Haskell data types and XML
Here at typLAB it wasn’t evident from the beginning what would be the best choice for a storage back-end. We knew that we were about to build a web based editor and would be dealing with a lot of HTML5 documents with lots of meta data. After some careful consideration we decided to go for an XML database. More specifically, the Berkeley XML Database, lovingly called DBXML by its authors.
We figured that using DBXML would give us some important advantages:
- Collections of HTML5 documents will form the basis of data model. Only one trivial conversion from HTML5 to syntactically valid XML is needed to get our documents into the XML database. Once stored we can perform some interesting queries over our data.
- XML databases allow for the storage of complex data layouts without having a strict schema. Without a schema it will be easier to adjust our data model over time without instantly breaking our software.
- XQuery is a very expressive (almost-purely functional) querying language which is at least as powerful as SQL and far more flexible in the structure of the data to target.
- XML can be used to both encode strictly defined datatypes and store free-form documents in the same document collection. This will enable us to put both our meta data and our documents in the same database.
- A quick look on Hackage revealed there is an out-of-the-box easy-to-use Haskell binding available for the Berkeley XML database. No need to create custom bindings ourselves.
- We are in the advantage (or disadvantage) of having Haskell as our language of choice for our server software. Because of the hierarchical nature of both XML and Haskell algebraic datatypes, an XML database feels like a perfect fit.
Once we decided to go for an DBXML back-end we had to figure out how to easily get values form our Haskell program in and out of the database.
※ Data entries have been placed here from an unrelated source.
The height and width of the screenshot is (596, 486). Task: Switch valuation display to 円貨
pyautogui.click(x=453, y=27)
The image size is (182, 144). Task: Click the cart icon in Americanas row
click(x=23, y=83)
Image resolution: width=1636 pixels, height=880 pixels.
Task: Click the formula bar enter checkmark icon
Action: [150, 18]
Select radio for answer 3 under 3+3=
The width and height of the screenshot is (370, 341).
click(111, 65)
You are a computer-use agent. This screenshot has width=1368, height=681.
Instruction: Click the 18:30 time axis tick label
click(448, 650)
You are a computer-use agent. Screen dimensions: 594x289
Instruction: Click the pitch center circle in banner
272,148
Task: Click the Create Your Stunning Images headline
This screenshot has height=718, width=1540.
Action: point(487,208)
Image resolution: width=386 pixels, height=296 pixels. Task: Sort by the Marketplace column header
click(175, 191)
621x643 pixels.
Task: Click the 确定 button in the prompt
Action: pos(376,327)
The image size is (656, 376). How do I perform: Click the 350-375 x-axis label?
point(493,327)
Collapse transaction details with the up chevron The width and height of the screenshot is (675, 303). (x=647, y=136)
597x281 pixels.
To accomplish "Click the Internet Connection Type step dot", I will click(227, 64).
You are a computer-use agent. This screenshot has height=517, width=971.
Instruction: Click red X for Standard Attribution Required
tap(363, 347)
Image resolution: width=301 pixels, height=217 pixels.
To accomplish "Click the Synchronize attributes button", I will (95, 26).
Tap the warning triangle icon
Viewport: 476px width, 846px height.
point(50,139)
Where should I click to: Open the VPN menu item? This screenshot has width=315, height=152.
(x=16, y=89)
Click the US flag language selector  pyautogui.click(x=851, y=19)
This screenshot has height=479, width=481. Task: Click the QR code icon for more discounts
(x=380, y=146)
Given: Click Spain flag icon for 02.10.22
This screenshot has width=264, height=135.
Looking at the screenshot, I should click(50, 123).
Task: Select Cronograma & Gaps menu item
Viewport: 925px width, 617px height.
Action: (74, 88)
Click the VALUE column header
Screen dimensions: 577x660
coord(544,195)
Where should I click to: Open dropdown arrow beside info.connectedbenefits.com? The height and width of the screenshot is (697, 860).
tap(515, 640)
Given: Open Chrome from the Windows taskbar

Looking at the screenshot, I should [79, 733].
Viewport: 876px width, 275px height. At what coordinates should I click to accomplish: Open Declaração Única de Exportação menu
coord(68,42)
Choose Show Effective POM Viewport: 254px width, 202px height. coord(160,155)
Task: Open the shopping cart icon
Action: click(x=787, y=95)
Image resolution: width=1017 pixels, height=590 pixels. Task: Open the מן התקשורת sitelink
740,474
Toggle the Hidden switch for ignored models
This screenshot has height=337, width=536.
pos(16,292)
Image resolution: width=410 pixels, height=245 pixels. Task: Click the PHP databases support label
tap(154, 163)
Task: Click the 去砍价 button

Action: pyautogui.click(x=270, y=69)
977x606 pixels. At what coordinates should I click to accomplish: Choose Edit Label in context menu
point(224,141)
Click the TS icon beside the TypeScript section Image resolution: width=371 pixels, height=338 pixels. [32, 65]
The rest of this post will be dealing with the last point of our enumeration: how to get a nice mapping from Haskell’s algebraic datatypes to our DBXML back-end.
XML queries
The DBXML binding for Haskell is a shallow wrapper around the existing C++ API. This library allows us to perform the common create, read, update and delete queries for entire XML documents or parts of it. Communication with the XML database happens mainly via XQuery. Queries and query parameters are passed into the API (and results will come out) using Haskell ByteStrings. It is up to the programmer to setup the queries with the right XML structure and encoding. Take for example the (somewhat simplified) type signature of the query function:
query :: Collection -> Query -> Parameters -> IO [ByteString]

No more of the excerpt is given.